## Trecho selecionado
□ □ □ □

Na fria manhã de 27 de outubro de 1981, as águas costeiras do sul da Suécia, geralmente plácidas, foram palco de um dos episódios mais intrigantes e tensos da Guerra Fria: o encalhe de um submarino soviético. Este evento, que rapidamente escalou para uma crise diplomática internacional, ficou conhecido popularmente como o incidente do "Whiskey on the Rocks". O protagonista era o S-363, um submarino da classe Whiskey da Marinha Soviética, que, por ironia do destino, parou a poucos quilômetros de uma das mais importantes bases navais suecas, em Karlskrona.

□ □ □ □

## Tarefas do exercício
• A. Resuma o trecho selecionado em duas frases.
• B. Reproduza, sem nenhuma alteração, a passagem do trecho selecionado que vai de "Na fria manhã" até "suecas, em Karlskrona.".

## Amostra do material
□ □ □ □

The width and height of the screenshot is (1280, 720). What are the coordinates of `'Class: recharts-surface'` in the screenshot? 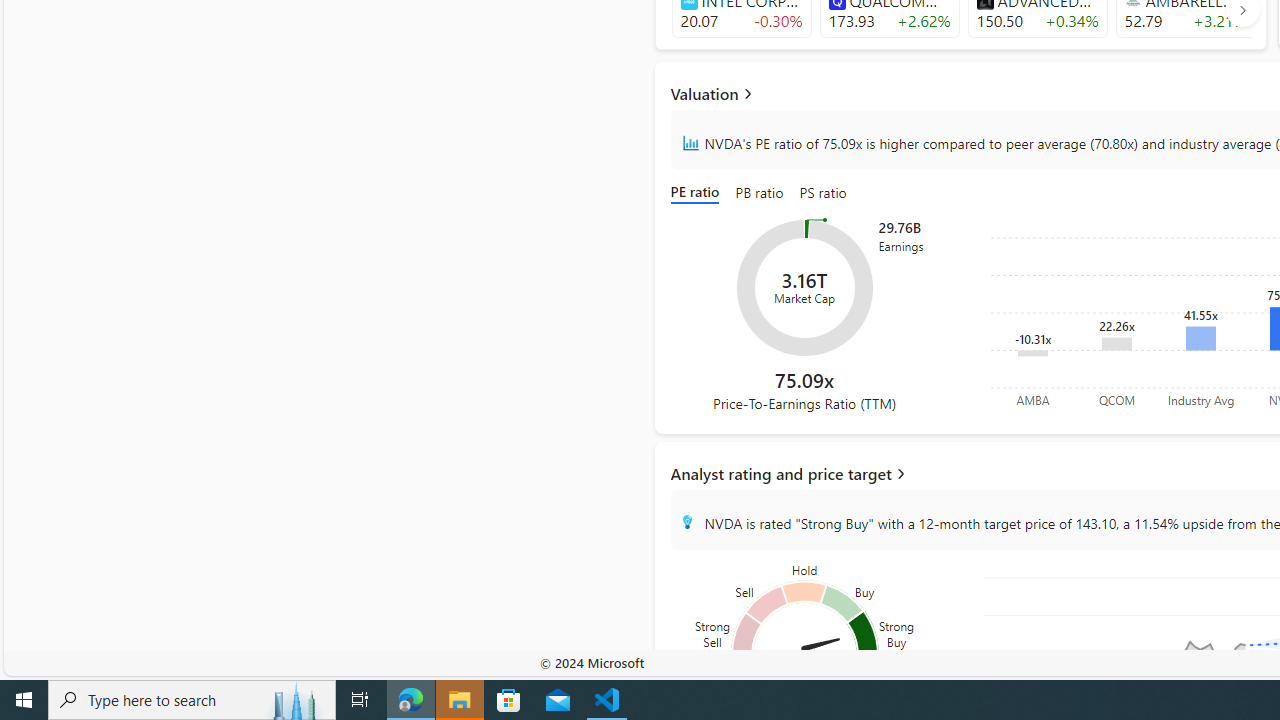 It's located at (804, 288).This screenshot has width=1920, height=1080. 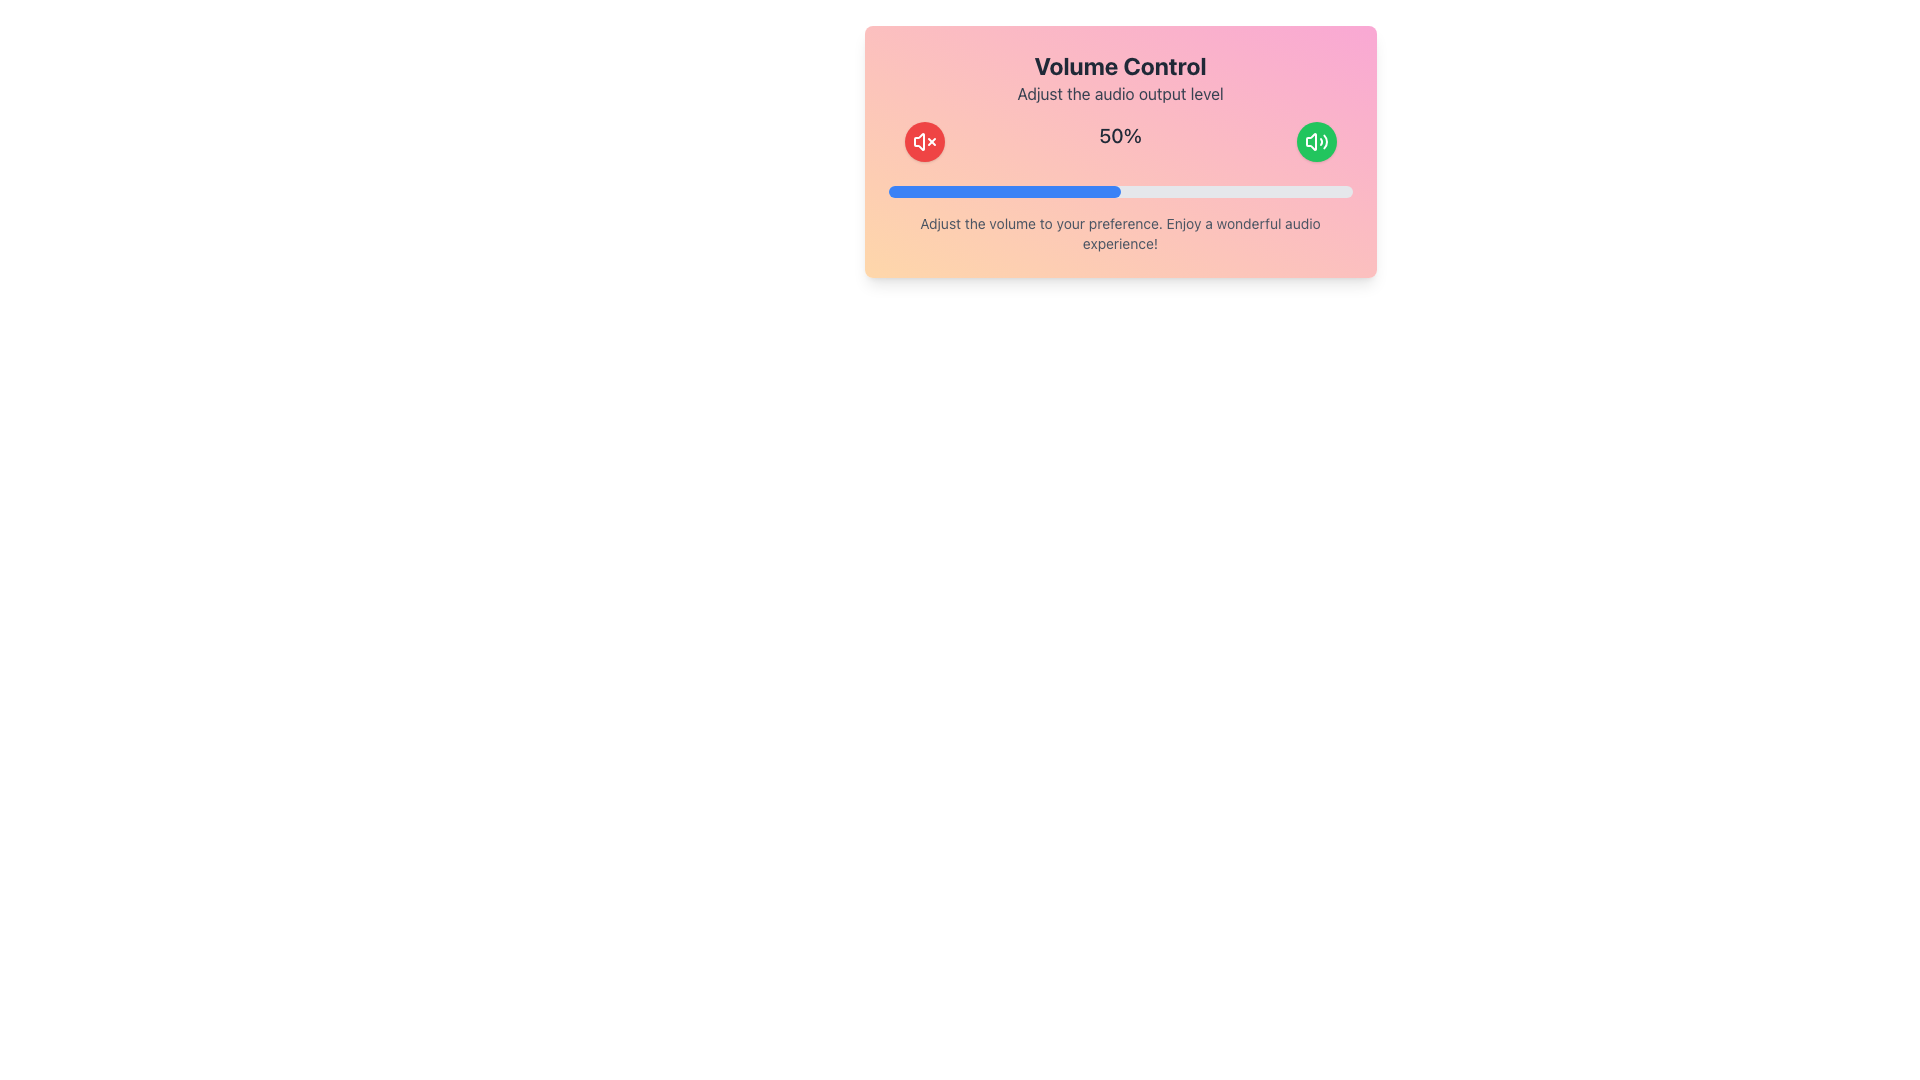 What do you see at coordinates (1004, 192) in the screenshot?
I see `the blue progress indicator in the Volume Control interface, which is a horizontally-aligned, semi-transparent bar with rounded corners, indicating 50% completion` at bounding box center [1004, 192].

□ □ □ □

## Respostas por tarefa
• A. Em 27 de outubro de 1981, o S-363, um submarino soviético da classe Whiskey, encalhou nas águas costeiras do sul da Suécia, a poucos quilômetros da base naval de Karlskrona. O episódio, um dos mais intrigantes e tensos da Guerra Fria, escalou rapidamente para uma crise diplomática internacional e ficou conhecido como o incidente do "Whiskey on the Rocks".

• B.
Na fria manhã de 27 de outubro de 1981, as águas costeiras do sul da Suécia, geralmente plácidas, foram palco de um dos episódios mais intrigantes e tensos da Guerra Fria: o encalhe de um submarino soviético. Este evento, que rapidamente escalou para uma crise diplomática internacional, ficou conhecido popularmente como o incidente do "Whiskey on the Rocks". O protagonista era o S-363, um submarino da classe Whiskey da Marinha Soviética, que, por ironia do destino, parou a poucos quilômetros de uma das mais importantes bases navais suecas, em Karlskrona.